__Material for the task__:
++++++++
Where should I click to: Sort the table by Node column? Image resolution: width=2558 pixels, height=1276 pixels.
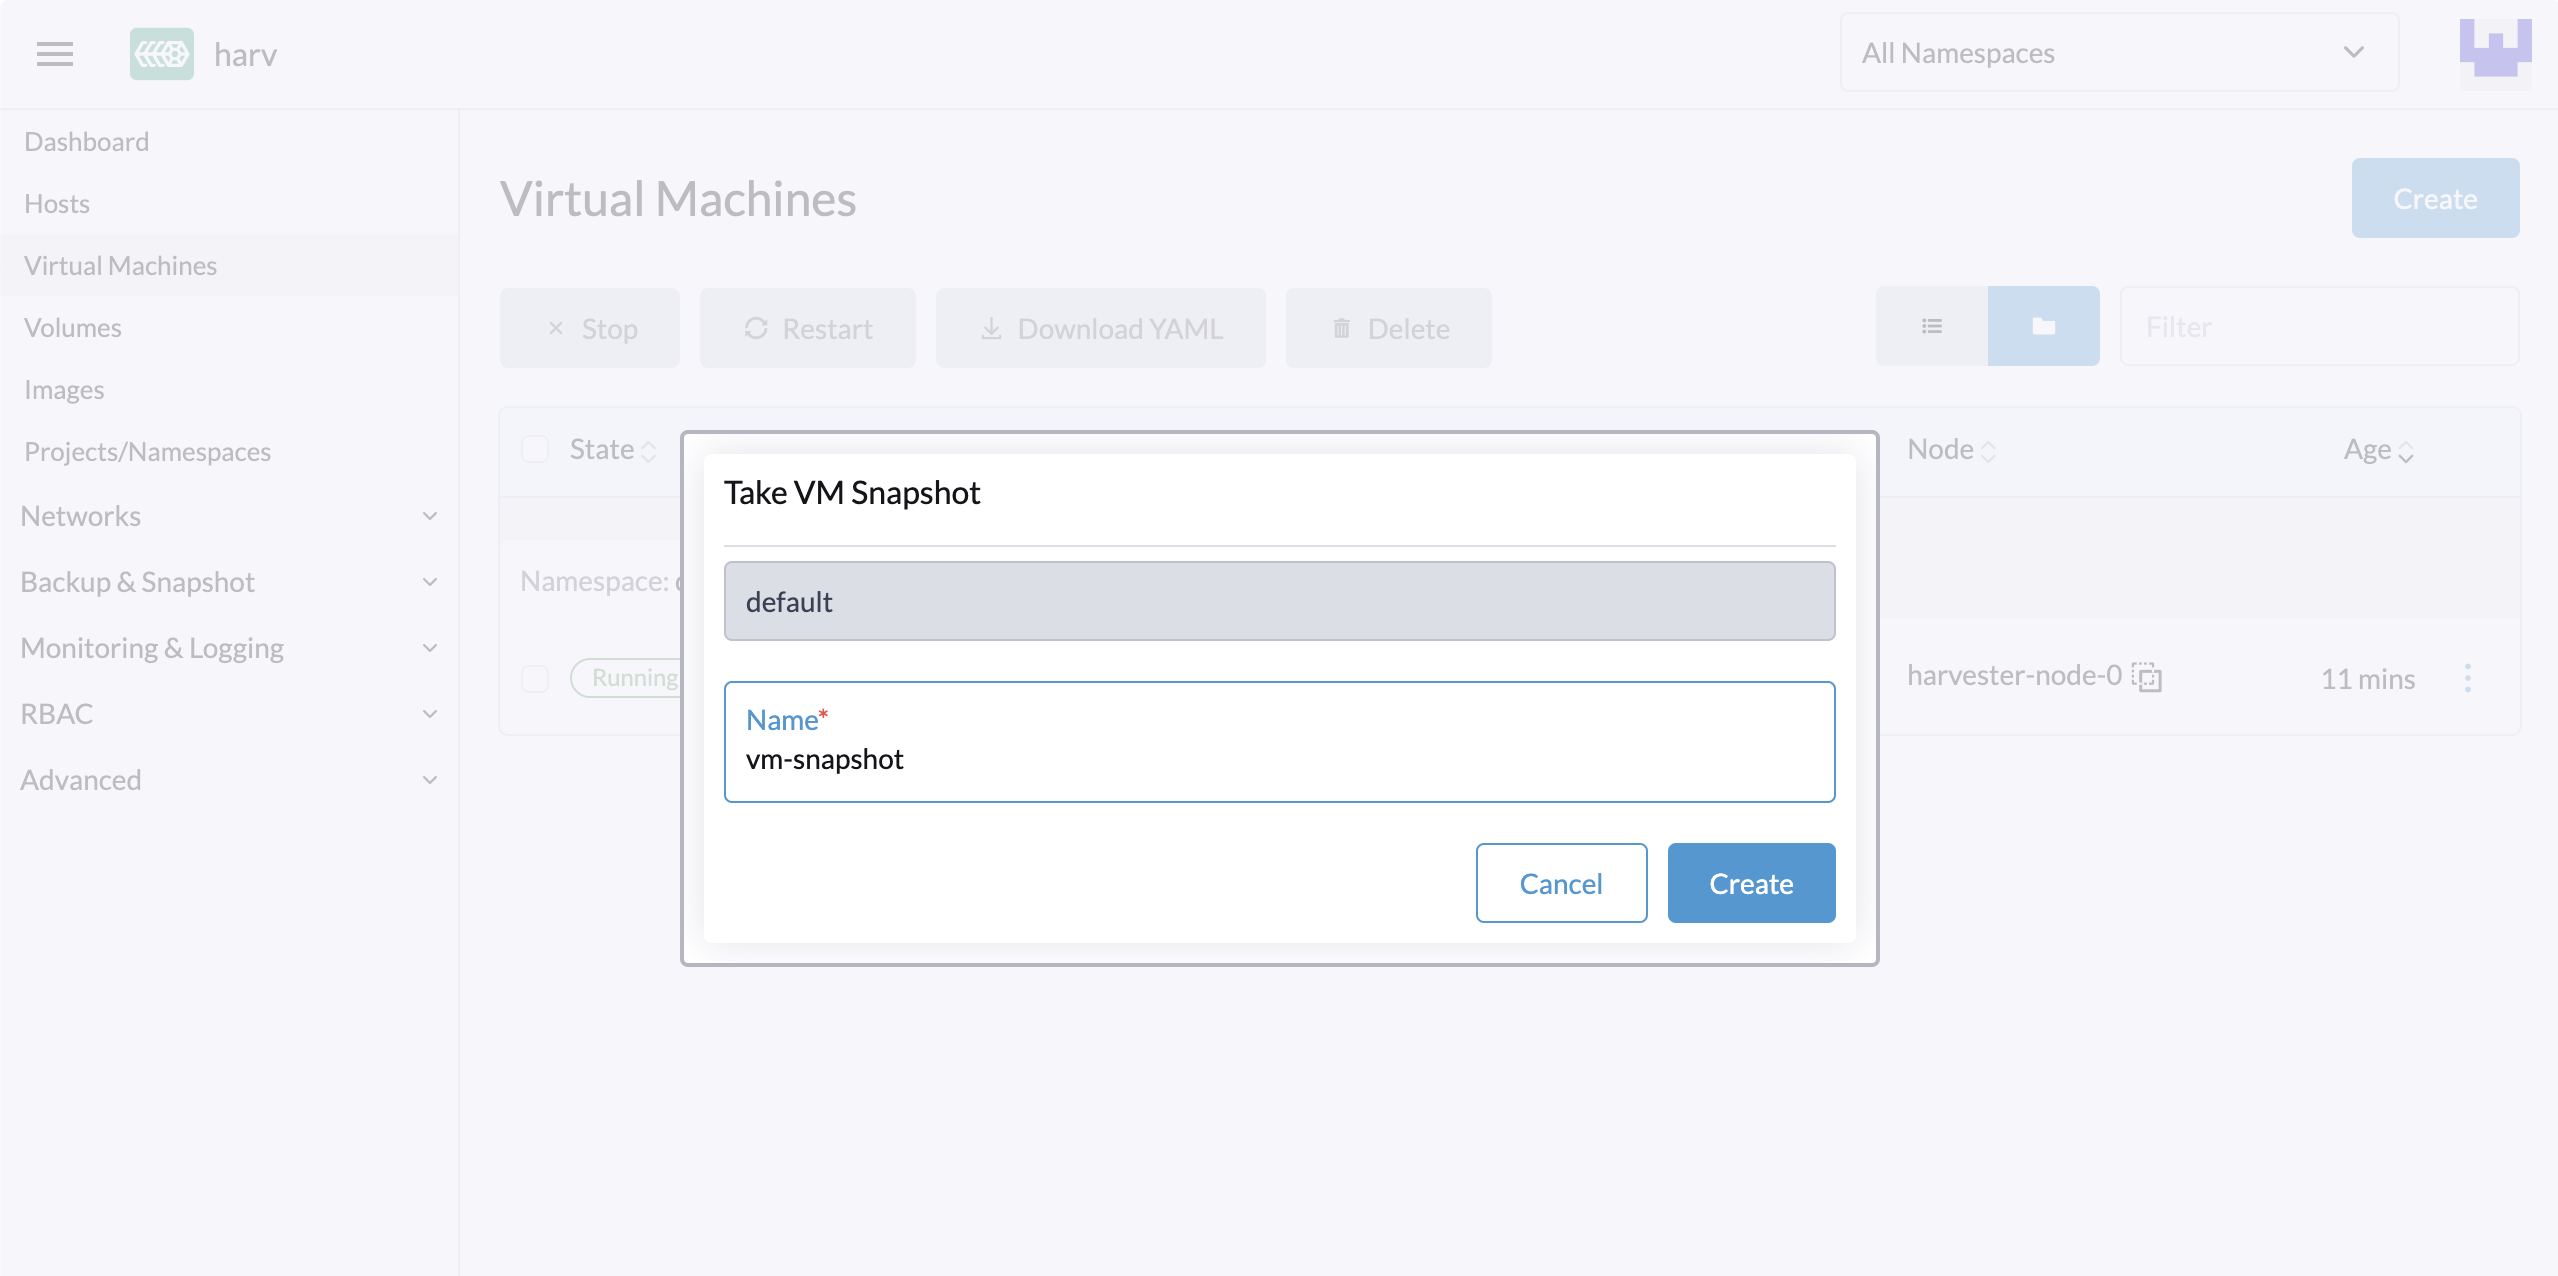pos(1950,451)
++++++++
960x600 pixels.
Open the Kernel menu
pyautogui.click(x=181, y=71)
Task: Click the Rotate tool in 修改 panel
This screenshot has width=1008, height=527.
++++++++
__Assignment__: Above this task is a listing. Restate, word for word and with nothing added, the lines from the one with "Task: Click the Rotate tool in 修改 panel" through the one with "This screenshot has width=1008, height=527.".

__Solved problem__:
Task: Click the Rotate tool in 修改 panel
This screenshot has width=1008, height=527.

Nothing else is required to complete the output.